But this is precisely what state legislatures and railroad regulators, particularly on the western periphery, aimed to do: to get prices “wrong.” State governments in what would become the Midwest rejected the economistic logic of differential rates. Offensive to their deep-seated republican sensibilities, midwesterners deemed differential rates to constitute “unjust discriminations and extortions.” Cheap, long-distance, high-volume trade benefited large metropolitan hubs at the expense of medium cities and small towns, and benefitted large-scale manufacturers and merchants at the expense of smaller ones. Worse, these rates aggravated regional economic specialization, creating further polarization between an urban core and an agrarian and extractive periphery.

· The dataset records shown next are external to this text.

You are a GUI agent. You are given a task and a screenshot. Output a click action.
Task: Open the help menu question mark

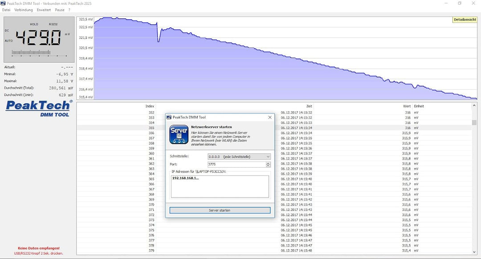click(69, 10)
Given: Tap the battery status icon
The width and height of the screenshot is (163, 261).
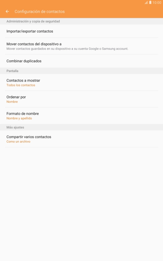Looking at the screenshot, I should tap(150, 3).
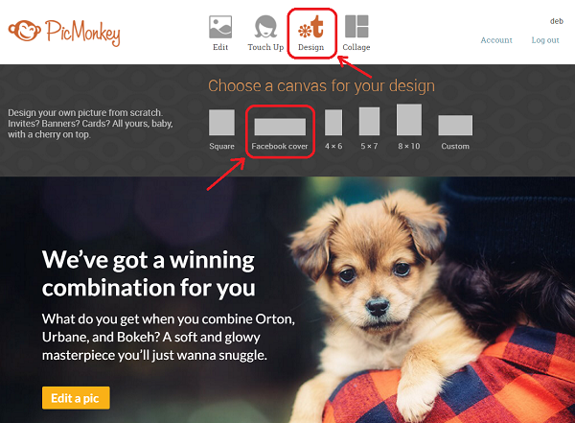The height and width of the screenshot is (423, 575).
Task: Click the Collage label in top navigation
Action: click(357, 47)
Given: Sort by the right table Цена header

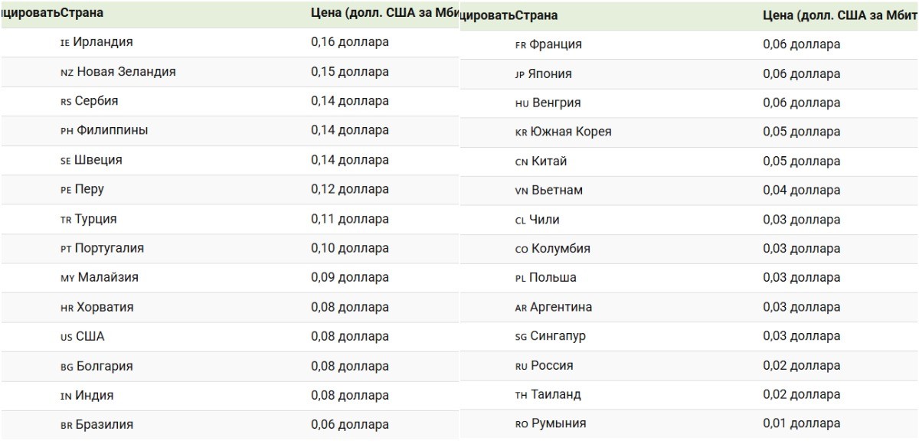Looking at the screenshot, I should pyautogui.click(x=835, y=15).
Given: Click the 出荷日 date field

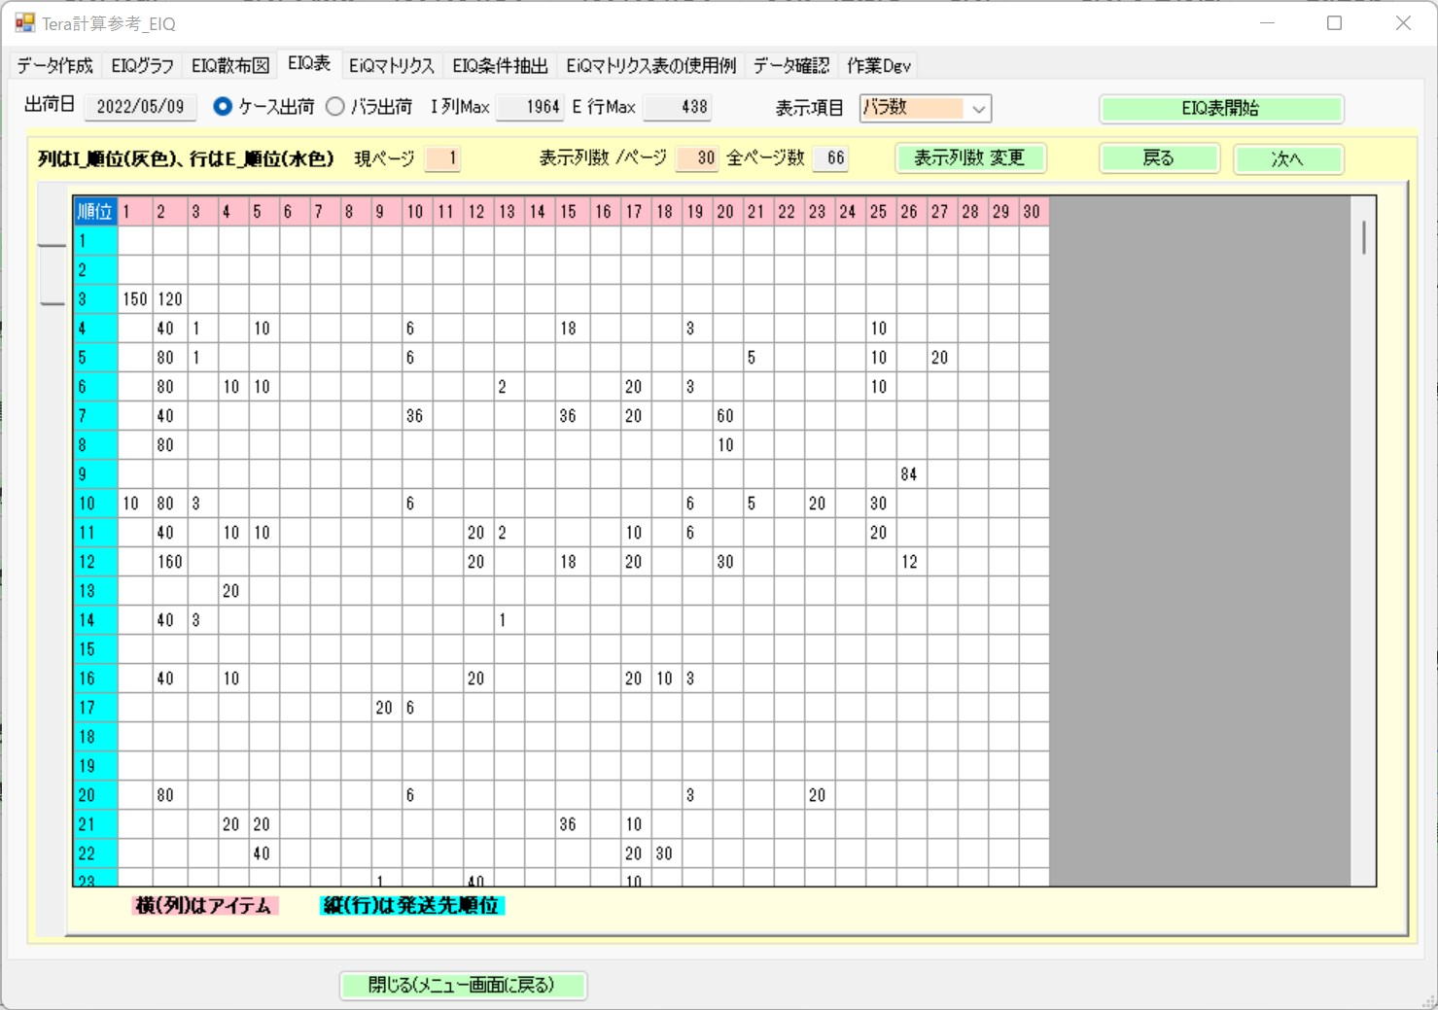Looking at the screenshot, I should (x=141, y=107).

In response, farmers enacted “long-haul, short-haul” legislation that prohibited differential charges from different locales along the lines and made local and regional shipping more affordable. As Alpheus Stickney, a practical railroad man from the largely-agrarian state of Minnesota, explained contra Hadley, “the competitive rates were rather too low, the non-competitive rates too high, and that, to do justice to the people, the legislature should reduce the rates which were too high, and leave the companies free to advance the rates which were too low.” In other words, by reducing rates on noncompetitive local traffic over which they had clear jurisdiction, state legislatures could force railroads to look for larger revenues elsewhere, indirectly compelling them to raise rates on their long-haul lines.

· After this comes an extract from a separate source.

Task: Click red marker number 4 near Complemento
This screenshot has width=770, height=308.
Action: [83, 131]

Midwestern farmers of the 1870s argued railroad corporations were ultimately creatures of government and needed to put all citizens and locales under their jurisdiction on an equal footing. They were not supposed to absorb and reproduce the inegalitarian imperatives of the market, granting some citizens or communities special privileges while denying them to others. But an equally grave concern was the long-term economic impact of differentiated rates. Economic specialization would doom their communities, they argued, to be perpetually subservient to eastern economic interests. They looked to the regulation of rates to push back against this tendency, allowing the region to diversify its economic base beyond agriculture and extraction and instead to urbanize and industrialize.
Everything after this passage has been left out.